◆ BRIEF
Would you please give all the lines below again, exactly as they stand?

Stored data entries
═══

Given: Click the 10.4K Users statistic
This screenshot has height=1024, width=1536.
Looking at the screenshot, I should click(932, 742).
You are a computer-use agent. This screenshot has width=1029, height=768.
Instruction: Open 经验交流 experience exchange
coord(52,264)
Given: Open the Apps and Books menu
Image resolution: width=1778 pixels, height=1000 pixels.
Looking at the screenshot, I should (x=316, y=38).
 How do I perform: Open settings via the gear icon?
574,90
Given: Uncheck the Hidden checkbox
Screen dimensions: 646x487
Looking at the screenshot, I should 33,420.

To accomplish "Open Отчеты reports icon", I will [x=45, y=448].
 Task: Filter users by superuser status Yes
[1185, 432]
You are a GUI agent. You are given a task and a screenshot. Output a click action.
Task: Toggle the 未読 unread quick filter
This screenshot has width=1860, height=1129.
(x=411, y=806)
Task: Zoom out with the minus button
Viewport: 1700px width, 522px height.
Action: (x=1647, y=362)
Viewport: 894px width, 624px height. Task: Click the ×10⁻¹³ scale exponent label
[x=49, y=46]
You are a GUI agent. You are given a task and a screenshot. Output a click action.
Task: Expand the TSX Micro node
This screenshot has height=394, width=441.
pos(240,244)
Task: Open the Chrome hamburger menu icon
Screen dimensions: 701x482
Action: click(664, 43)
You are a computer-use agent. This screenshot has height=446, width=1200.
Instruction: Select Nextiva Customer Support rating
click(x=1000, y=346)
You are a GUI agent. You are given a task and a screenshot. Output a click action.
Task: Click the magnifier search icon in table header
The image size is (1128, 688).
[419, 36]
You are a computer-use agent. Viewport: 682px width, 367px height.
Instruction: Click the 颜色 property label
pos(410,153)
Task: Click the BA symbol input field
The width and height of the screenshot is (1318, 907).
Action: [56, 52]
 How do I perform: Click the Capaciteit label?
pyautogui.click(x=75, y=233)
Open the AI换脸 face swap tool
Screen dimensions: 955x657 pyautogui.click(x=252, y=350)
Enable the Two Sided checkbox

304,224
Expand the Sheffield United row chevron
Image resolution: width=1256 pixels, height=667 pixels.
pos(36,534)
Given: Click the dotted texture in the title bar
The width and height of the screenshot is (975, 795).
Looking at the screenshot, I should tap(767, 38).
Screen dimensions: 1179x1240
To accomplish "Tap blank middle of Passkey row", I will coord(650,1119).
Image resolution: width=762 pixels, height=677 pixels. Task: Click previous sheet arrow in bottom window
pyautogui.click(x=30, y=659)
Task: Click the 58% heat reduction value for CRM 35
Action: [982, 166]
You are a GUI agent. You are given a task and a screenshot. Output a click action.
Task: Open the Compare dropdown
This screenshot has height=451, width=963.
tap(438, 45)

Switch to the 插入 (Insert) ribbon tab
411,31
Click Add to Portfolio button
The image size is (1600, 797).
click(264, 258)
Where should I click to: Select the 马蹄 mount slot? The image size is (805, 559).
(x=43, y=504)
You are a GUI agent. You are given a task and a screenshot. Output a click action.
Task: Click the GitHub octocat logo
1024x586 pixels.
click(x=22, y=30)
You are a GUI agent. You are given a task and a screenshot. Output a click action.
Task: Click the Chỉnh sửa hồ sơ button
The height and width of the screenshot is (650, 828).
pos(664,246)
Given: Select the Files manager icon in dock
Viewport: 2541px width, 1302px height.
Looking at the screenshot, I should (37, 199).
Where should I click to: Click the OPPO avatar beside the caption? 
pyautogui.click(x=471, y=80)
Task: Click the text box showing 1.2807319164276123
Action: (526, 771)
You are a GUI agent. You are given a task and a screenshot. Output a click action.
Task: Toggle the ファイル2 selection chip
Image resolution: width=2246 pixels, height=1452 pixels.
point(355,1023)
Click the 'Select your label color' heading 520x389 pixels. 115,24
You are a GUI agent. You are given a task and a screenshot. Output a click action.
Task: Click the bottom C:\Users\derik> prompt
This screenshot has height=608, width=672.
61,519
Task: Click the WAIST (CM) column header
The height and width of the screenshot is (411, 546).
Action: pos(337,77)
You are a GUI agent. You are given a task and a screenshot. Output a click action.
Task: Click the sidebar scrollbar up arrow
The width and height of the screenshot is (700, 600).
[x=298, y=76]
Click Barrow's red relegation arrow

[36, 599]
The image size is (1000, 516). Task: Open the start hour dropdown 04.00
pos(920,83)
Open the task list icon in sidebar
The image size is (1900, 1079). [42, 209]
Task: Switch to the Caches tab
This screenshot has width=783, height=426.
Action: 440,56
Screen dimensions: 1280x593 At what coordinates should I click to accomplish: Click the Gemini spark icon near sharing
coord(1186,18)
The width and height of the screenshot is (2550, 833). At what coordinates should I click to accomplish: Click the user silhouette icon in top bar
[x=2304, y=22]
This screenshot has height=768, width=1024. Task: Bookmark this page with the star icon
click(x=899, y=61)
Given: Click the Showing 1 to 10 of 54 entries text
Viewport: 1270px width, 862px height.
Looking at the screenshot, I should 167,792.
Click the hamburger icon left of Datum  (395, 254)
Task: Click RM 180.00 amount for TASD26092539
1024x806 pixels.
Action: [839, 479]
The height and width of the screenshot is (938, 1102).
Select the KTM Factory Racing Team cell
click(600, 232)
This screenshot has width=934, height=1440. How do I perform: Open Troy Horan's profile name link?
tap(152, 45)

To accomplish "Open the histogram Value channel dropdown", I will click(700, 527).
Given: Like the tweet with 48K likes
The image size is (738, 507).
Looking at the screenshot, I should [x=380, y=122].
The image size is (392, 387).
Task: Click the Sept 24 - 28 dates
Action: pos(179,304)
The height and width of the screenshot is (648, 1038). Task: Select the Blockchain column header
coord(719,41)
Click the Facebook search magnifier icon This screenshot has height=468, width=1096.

═══

◆ ANSWER TO THE PROBLEM
Given: Click the 10.4K Users statistic
This screenshot has height=1024, width=1536.
Looking at the screenshot, I should click(932, 742).
You are a computer-use agent. This screenshot has width=1029, height=768.
Instruction: Open 经验交流 experience exchange
coord(52,264)
Given: Open the Apps and Books menu
Image resolution: width=1778 pixels, height=1000 pixels.
Looking at the screenshot, I should (x=316, y=38).
 How do I perform: Open settings via the gear icon?
574,90
Given: Uncheck the Hidden checkbox
Screen dimensions: 646x487
Looking at the screenshot, I should 33,420.

To accomplish "Open Отчеты reports icon", I will [x=45, y=448].
 Task: Filter users by superuser status Yes
[1185, 432]
You are a GUI agent. You are given a task and a screenshot. Output a click action.
Task: Toggle the 未読 unread quick filter
This screenshot has width=1860, height=1129.
(x=411, y=806)
Task: Zoom out with the minus button
Viewport: 1700px width, 522px height.
Action: (x=1647, y=362)
Viewport: 894px width, 624px height. Task: Click the ×10⁻¹³ scale exponent label
[x=49, y=46]
You are a GUI agent. You are given a task and a screenshot. Output a click action.
Task: Expand the TSX Micro node
This screenshot has height=394, width=441.
pos(240,244)
Task: Open the Chrome hamburger menu icon
Screen dimensions: 701x482
Action: click(664, 43)
You are a computer-use agent. This screenshot has height=446, width=1200.
Instruction: Select Nextiva Customer Support rating
click(x=1000, y=346)
You are a GUI agent. You are given a task and a screenshot. Output a click action.
Task: Click the magnifier search icon in table header
The image size is (1128, 688).
[419, 36]
You are a computer-use agent. Viewport: 682px width, 367px height.
Instruction: Click the 颜色 property label
pos(410,153)
Task: Click the BA symbol input field
The width and height of the screenshot is (1318, 907).
Action: [56, 52]
 How do I perform: Click the Capaciteit label?
pyautogui.click(x=75, y=233)
Open the AI换脸 face swap tool
Screen dimensions: 955x657 pyautogui.click(x=252, y=350)
Enable the Two Sided checkbox

304,224
Expand the Sheffield United row chevron
Image resolution: width=1256 pixels, height=667 pixels.
pos(36,534)
Given: Click the dotted texture in the title bar
The width and height of the screenshot is (975, 795).
Looking at the screenshot, I should tap(767, 38).
Screen dimensions: 1179x1240
To accomplish "Tap blank middle of Passkey row", I will coord(650,1119).
Image resolution: width=762 pixels, height=677 pixels. Task: Click previous sheet arrow in bottom window
pyautogui.click(x=30, y=659)
Task: Click the 58% heat reduction value for CRM 35
Action: [982, 166]
You are a GUI agent. You are given a task and a screenshot. Output a click action.
Task: Open the Compare dropdown
This screenshot has height=451, width=963.
tap(438, 45)

Switch to the 插入 (Insert) ribbon tab
411,31
Click Add to Portfolio button
The image size is (1600, 797).
click(264, 258)
Where should I click to: Select the 马蹄 mount slot? The image size is (805, 559).
(x=43, y=504)
You are a GUI agent. You are given a task and a screenshot. Output a click action.
Task: Click the GitHub octocat logo
1024x586 pixels.
click(x=22, y=30)
You are a GUI agent. You are given a task and a screenshot. Output a click action.
Task: Click the Chỉnh sửa hồ sơ button
The height and width of the screenshot is (650, 828).
pos(664,246)
Given: Select the Files manager icon in dock
Viewport: 2541px width, 1302px height.
Looking at the screenshot, I should (37, 199).
Where should I click to: Click the OPPO avatar beside the caption? 
pyautogui.click(x=471, y=80)
Task: Click the text box showing 1.2807319164276123
Action: (526, 771)
You are a GUI agent. You are given a task and a screenshot. Output a click action.
Task: Toggle the ファイル2 selection chip
Image resolution: width=2246 pixels, height=1452 pixels.
point(355,1023)
Click the 'Select your label color' heading 520x389 pixels. 115,24
You are a GUI agent. You are given a task and a screenshot. Output a click action.
Task: Click the bottom C:\Users\derik> prompt
This screenshot has height=608, width=672.
61,519
Task: Click the WAIST (CM) column header
The height and width of the screenshot is (411, 546).
Action: pos(337,77)
You are a GUI agent. You are given a task and a screenshot. Output a click action.
Task: Click the sidebar scrollbar up arrow
The width and height of the screenshot is (700, 600).
[x=298, y=76]
Click Barrow's red relegation arrow

[36, 599]
The image size is (1000, 516). Task: Open the start hour dropdown 04.00
pos(920,83)
Open the task list icon in sidebar
The image size is (1900, 1079). [42, 209]
Task: Switch to the Caches tab
This screenshot has width=783, height=426.
Action: 440,56
Screen dimensions: 1280x593 At what coordinates should I click to accomplish: Click the Gemini spark icon near sharing
coord(1186,18)
The width and height of the screenshot is (2550, 833). At what coordinates should I click to accomplish: Click the user silhouette icon in top bar
[x=2304, y=22]
This screenshot has height=768, width=1024. Task: Bookmark this page with the star icon
click(x=899, y=61)
Given: Click the Showing 1 to 10 of 54 entries text
Viewport: 1270px width, 862px height.
Looking at the screenshot, I should 167,792.
Click the hamburger icon left of Datum  (395, 254)
Task: Click RM 180.00 amount for TASD26092539
1024x806 pixels.
Action: [839, 479]
The height and width of the screenshot is (938, 1102).
Select the KTM Factory Racing Team cell
click(600, 232)
This screenshot has width=934, height=1440. How do I perform: Open Troy Horan's profile name link?
tap(152, 45)

To accomplish "Open the histogram Value channel dropdown", I will click(700, 527).
Given: Like the tweet with 48K likes
The image size is (738, 507).
Looking at the screenshot, I should [x=380, y=122].
The image size is (392, 387).
Task: Click the Sept 24 - 28 dates
Action: pos(179,304)
The height and width of the screenshot is (648, 1038). Task: Select the Blockchain column header
coord(719,41)
Click the Facebook search magnifier icon This screenshot has height=468, width=1096.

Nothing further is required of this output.